Sin tener noticia aún del camino que llevó a dos actores de la Nouvelle Vague al set de Hawks, volví a descubrir a Michèle en el segundo visionado de Le signe du lion, en el primero de La boulangère de Monceau (Eric Rohmer, 1963) y en Soraya, reina del desierto (1964), una aventura de Antonio Margheriti a cuya proyección asistí con placer siendo ya también amante del cine italiano de géneros. Entonces sí, ya me puse a indagar sobre esa actriz de cotidiano magnetismo.
Pese a haber sido una de las primeras musas de la Nouvelle Vague, las nóminas de aquella pantalla suelen olvidarla. Yo mismo caí en esa injusticia en el libro que dediqué a aquel cine. Olvido que estas líneas vienen a enmendar.
Nacida en Lyon en 1938, la joven Michèle se formó en el conservatorio de París y se dio a conocer como actriz en la escena y la televisión francesas. En una de aquellas emisiones debió de reparar en ella Buñuel, el primer cineasta con el que colaboró. Tras la Graziella de Vive les vacances (Jean-Marc Thibault, 1958), llegó la secretaria de Los amantes (1958), de Louis Malle.
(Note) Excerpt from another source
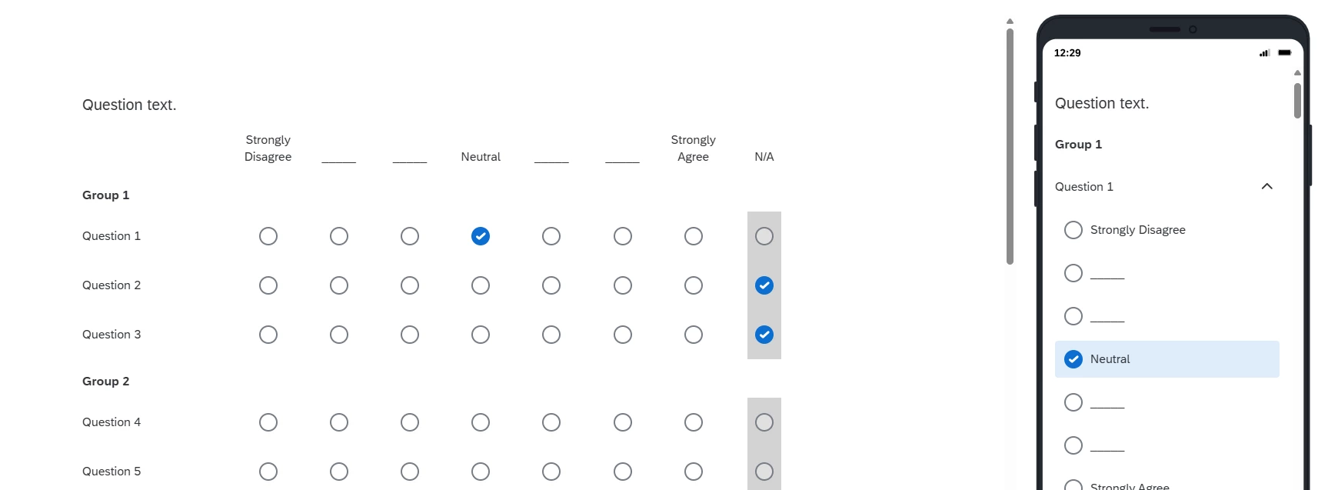Select Neutral for Question 4

[x=481, y=422]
Muy probablemente fue Buñuel quien habló a su amigo Louis Malle de Michèle.
Los 60 fueron una edad dorada para el cine europeo y la primera chica de Rohmer -quien ya participó en el primero de los Seis cuentos morales con su creación de Sylvie en La boulangère de Monceau- engrosó en ellos su filmografía al ritmo de uno o dos títulos por año. Así llegaron colaboraciones con el ideólogo del cine de autor, Alexandre Astruc -Tres menos dos (1961)-; Pierre Kast -Las vacances portugaises (1963)-, miembro fundamental y sin embargo olvidado de la Nouvelle Vague; André Cayatte -La vida conyugal (1963)-; e incluso Robert Siodmak -Cumbres de violencia (1964)-.
Sí señor, bien en filmes franceses, italianos o alemanes; bien en esas coproducciones europeas que en aquellos años también conocieron su edad de oro, la filmografía de Michèle Girardon discurría con un brillo tan discreto, pero también tan constante, como su atractivo. Todo iba bien hasta que en 1971 sobrevino el derrumbamiento. Desde que en 1958 coincidiera con José Luis de Vilallonga -dieciocho otoños mayor que ella- en el rodaje de Los amantes, más o menos intermitentemente y con todas las turbulencias de los amores imposibles, venía amándole a la espera del matrimonio o alguna suerte de unión más consistente que la que mantuvieron.
Cuando, en 1974, Vilallonga se casó con Syliane Stella Morell, Michèle, ya muy deteriorada psíquicamente, se vino abajo del todo. Asesina de sí misma, el veinticinco de marzo de 1975 decidió poner fin a sus días con una sobredosis de somníferos. Los médicos del hospital de Lyon en el que fue ingresada de urgencias, no llegaron a tiempo para salvarla. Suicida por amor, como Julieta, Michèle Girardon fue una de las actrices más románticas de todos los tiempos.
[1] Duke la leyenda de un gigante pág. 291. T & B Editores (Madrid, 2001).
Publicado el 25 de enero de 2011 a las 14:30.